Re: Full text index not being used

From
Alex
Date:
So this seems to be because the result size is too big.  I still don't
know why it is looping through every record and printing a warning,
but adding a LIMIT makes the queries complete in a reasonable time
(although not all that fast).

However I need to sort and also have many other facets that may or may
not be included in the query.  Adding a sort makes it load every
record again and take forever.

I tried to create an index including all of the fields I query on to
see if that would work, but I get an error the the index row is too
large:

=> create index master_index on source_listings(geo_lat, geo_lon,
price, bedrooms, region, city, listing_type, to_tsvector('english',
full_listing), post_time);
NOTICE:  word is too long to be indexed
DETAIL:  Words longer than 2047 characters are ignored.
NOTICE:  word is too long to be indexed
DETAIL:  Words longer than 2047 characters are ignored.
NOTICE:  word is too long to be indexed
DETAIL:  Words longer than 2047 characters are ignored.
NOTICE:  word is too long to be indexed
DETAIL:  Words longer than 2047 characters are ignored.
ERROR:  index row requires 13356 bytes, maximum size is 8191

Any ideas about how to resolve this?

Re: Full text index not being used

From
Oleg Bartunov
Date:
Alex,

what text you're indexing ? I don't believe you have meaningful
very long words ( > 2047 characters).

Do you really need multicolumn index ?

I'd recommend to separate problem - create column fts for
tsvector('english',full_listing), create index on it and try full-text
query.
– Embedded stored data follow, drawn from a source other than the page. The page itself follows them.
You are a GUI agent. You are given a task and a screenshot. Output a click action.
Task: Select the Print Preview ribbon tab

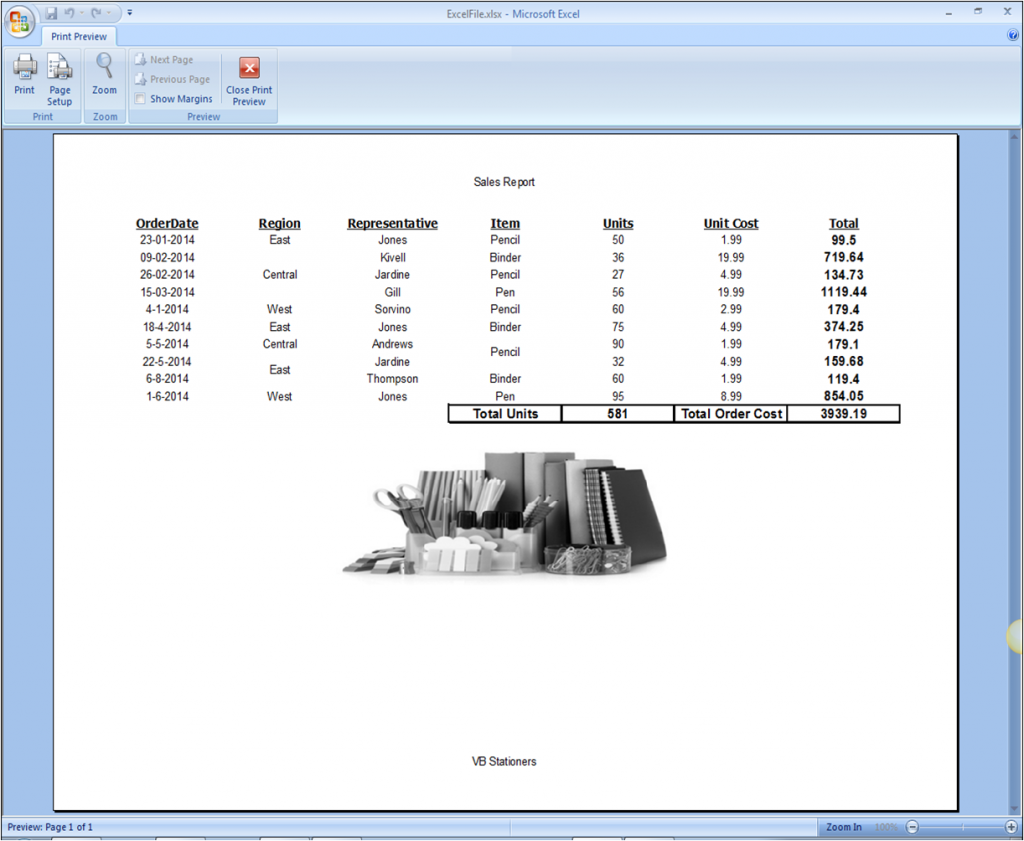coord(78,37)
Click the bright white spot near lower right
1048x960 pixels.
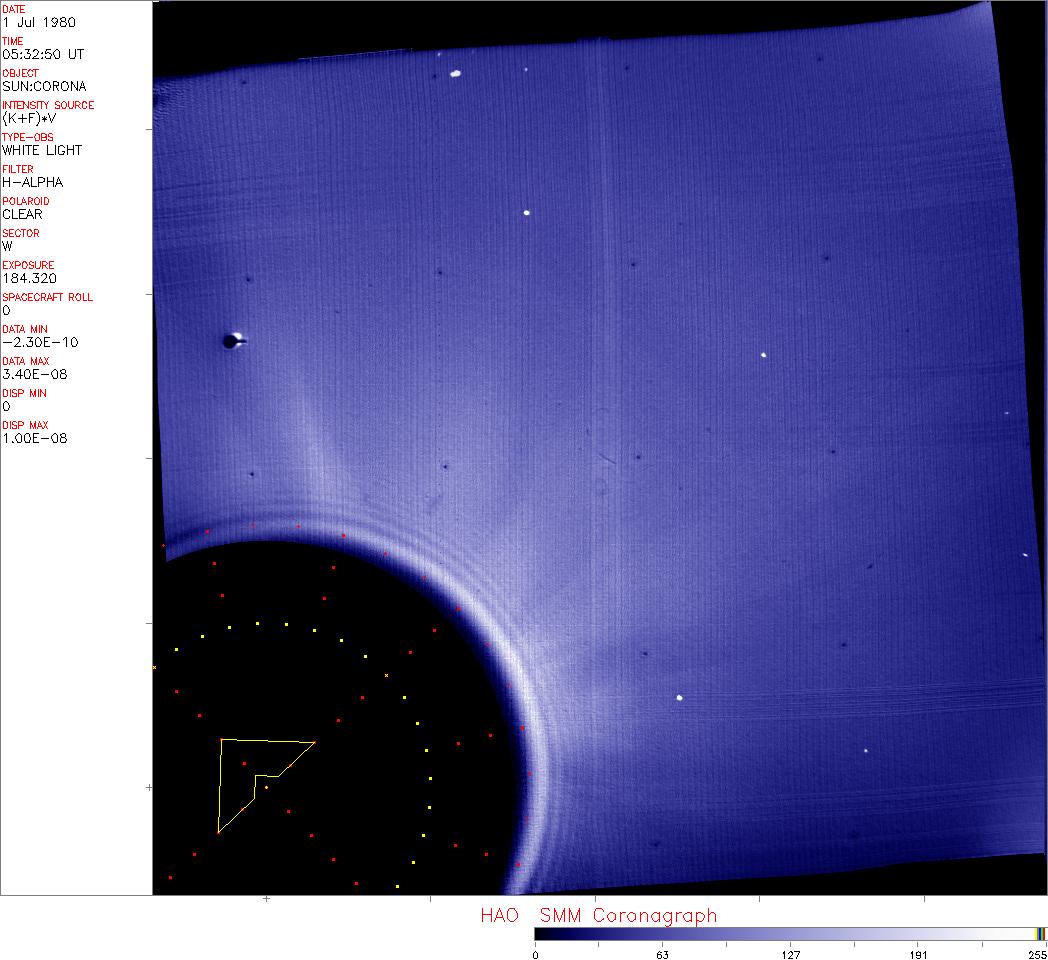coord(680,698)
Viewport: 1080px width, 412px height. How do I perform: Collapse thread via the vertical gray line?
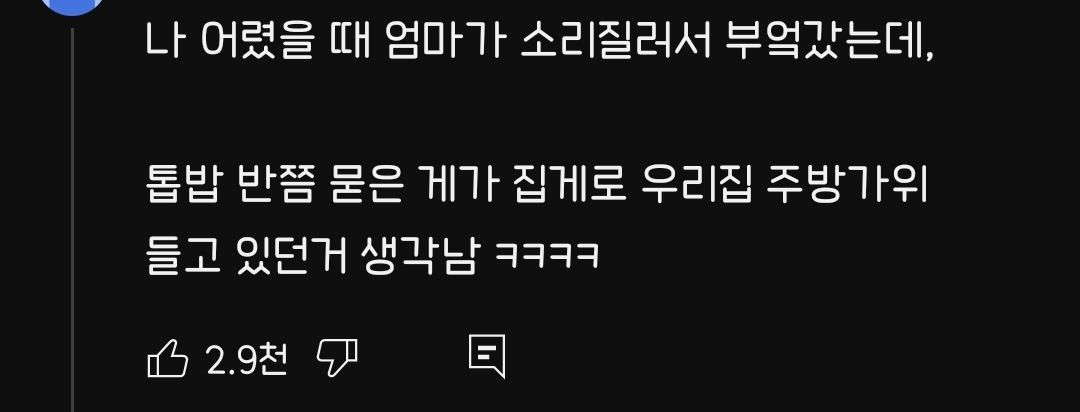(x=72, y=219)
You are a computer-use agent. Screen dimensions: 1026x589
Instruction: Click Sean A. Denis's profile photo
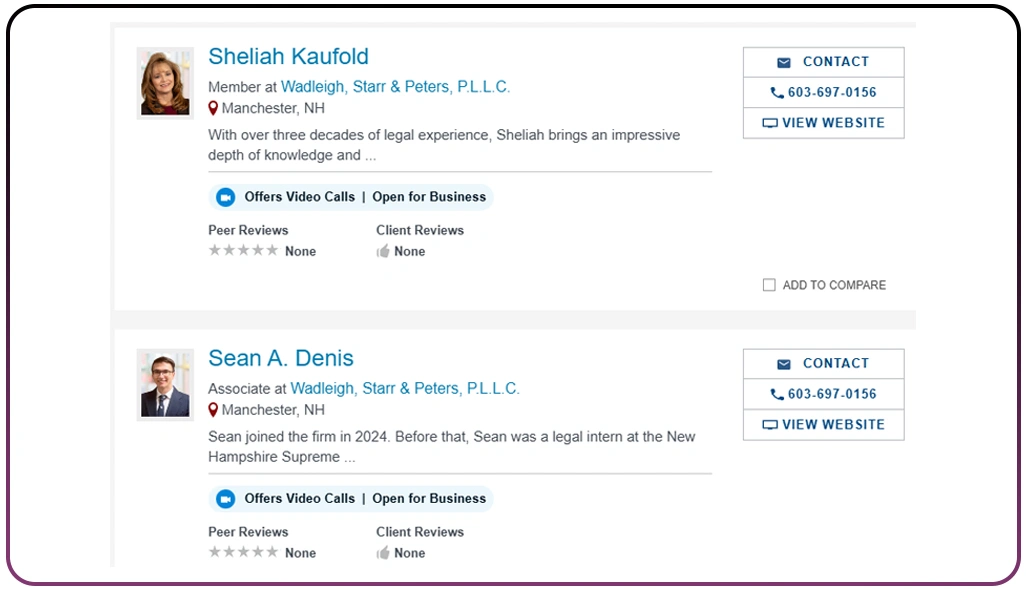click(x=165, y=385)
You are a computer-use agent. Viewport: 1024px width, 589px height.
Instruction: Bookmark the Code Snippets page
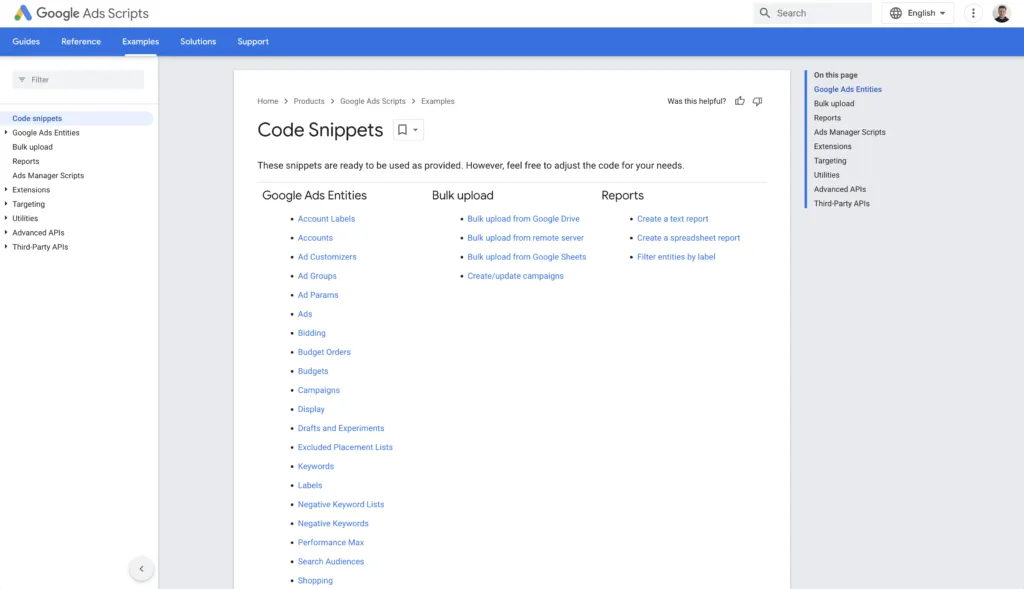tap(400, 130)
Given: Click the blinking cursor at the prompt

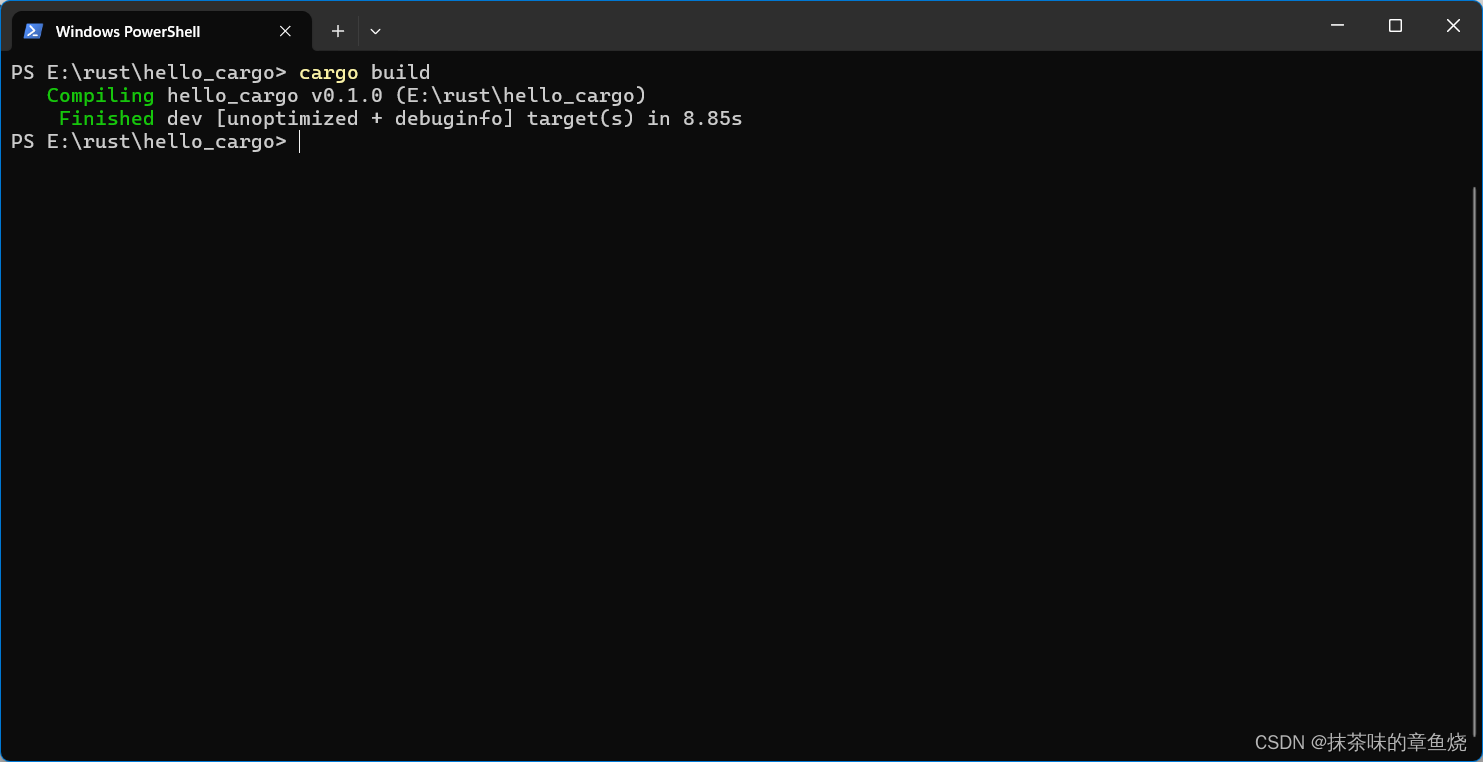Looking at the screenshot, I should 299,141.
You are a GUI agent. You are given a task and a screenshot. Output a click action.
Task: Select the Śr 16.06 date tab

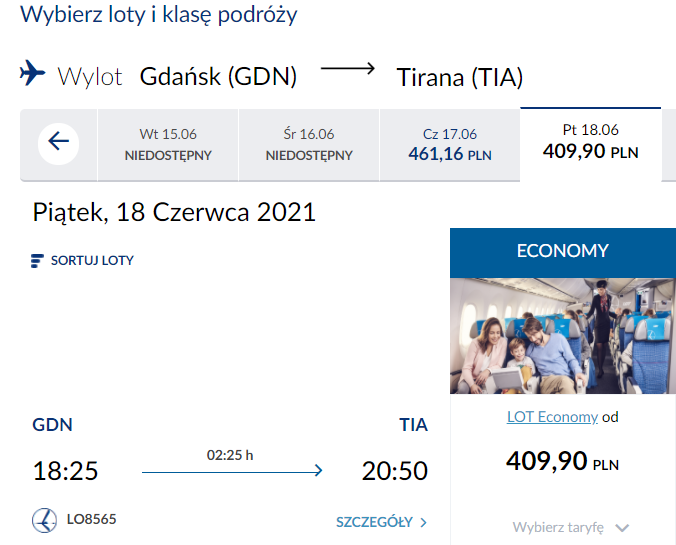pyautogui.click(x=309, y=145)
The way you're doing imply calling to_tsvector every time you
search, which can be very costly.


Olegk

On Sun, 1 Feb 2009, Alex wrote:

> So this seems to be because the result size is too big.  I still don't
> know why it is looping through every record and printing a warning,
> but adding a LIMIT makes the queries complete in a reasonable time
> (although not all that fast).
>
> However I need to sort and also have many other facets that may or may
> not be included in the query.  Adding a sort makes it load every
> record again and take forever.
>
> I tried to create an index including all of the fields I query on to
> see if that would work, but I get an error the the index row is too
> large:
>
> => create index master_index on source_listings(geo_lat, geo_lon,
> price, bedrooms, region, city, listing_type, to_tsvector('english',
> full_listing), post_time);
> NOTICE:  word is too long to be indexed
> DETAIL:  Words longer than 2047 characters are ignored.
> NOTICE:  word is too long to be indexed
> DETAIL:  Words longer than 2047 characters are ignored.
> NOTICE:  word is too long to be indexed
> DETAIL:  Words longer than 2047 characters are ignored.
> NOTICE:  word is too long to be indexed
> DETAIL:  Words longer than 2047 characters are ignored.
> ERROR:  index row requires 13356 bytes, maximum size is 8191
>
> Any ideas about how to resolve this?
>
>

     Regards,
         Oleg
_____________________________________________________________
Oleg Bartunov, Research Scientist, Head of AstroNet (www.astronet.ru),
Sternberg Astronomical Institute, Moscow University, Russia
Internet: oleg@sai.msu.su, http://www.sai.msu.su/~megera/
phone: +007(495)939-16-83, +007(495)939-23-83

Re: Full text index not being used

From
Teodor Sigaev
Date:

> I tried to create an index including all of the fields I query on to
> see if that would work, but I get an error the the index row is too
> large:
>
> => create index master_index on source_listings(geo_lat, geo_lon,
> price, bedrooms, region, city, listing_type, to_tsvector('english',
> full_listing), post_time);
It's not a fulltext index - btree doesn't support @@ operation. Read
carefully: http://www.postgresql.org/docs/8.3/static/textsearch.html ,
and about full text indexes:
http://www.postgresql.org/docs/8.3/static/textsearch-tables.html ,
http://www.postgresql.org/docs/8.3/static/textsearch-indexes.html

Re: Full text index not being used

From
Alex Neth
Date:
Based on suggestions from this list, I am trying to create a tsvector
column and index that, since it is perhaps the recheck and rebuilding
of all the vectors that is slowing things down.  I don't understand
why a recheck is necessary on a gin index.....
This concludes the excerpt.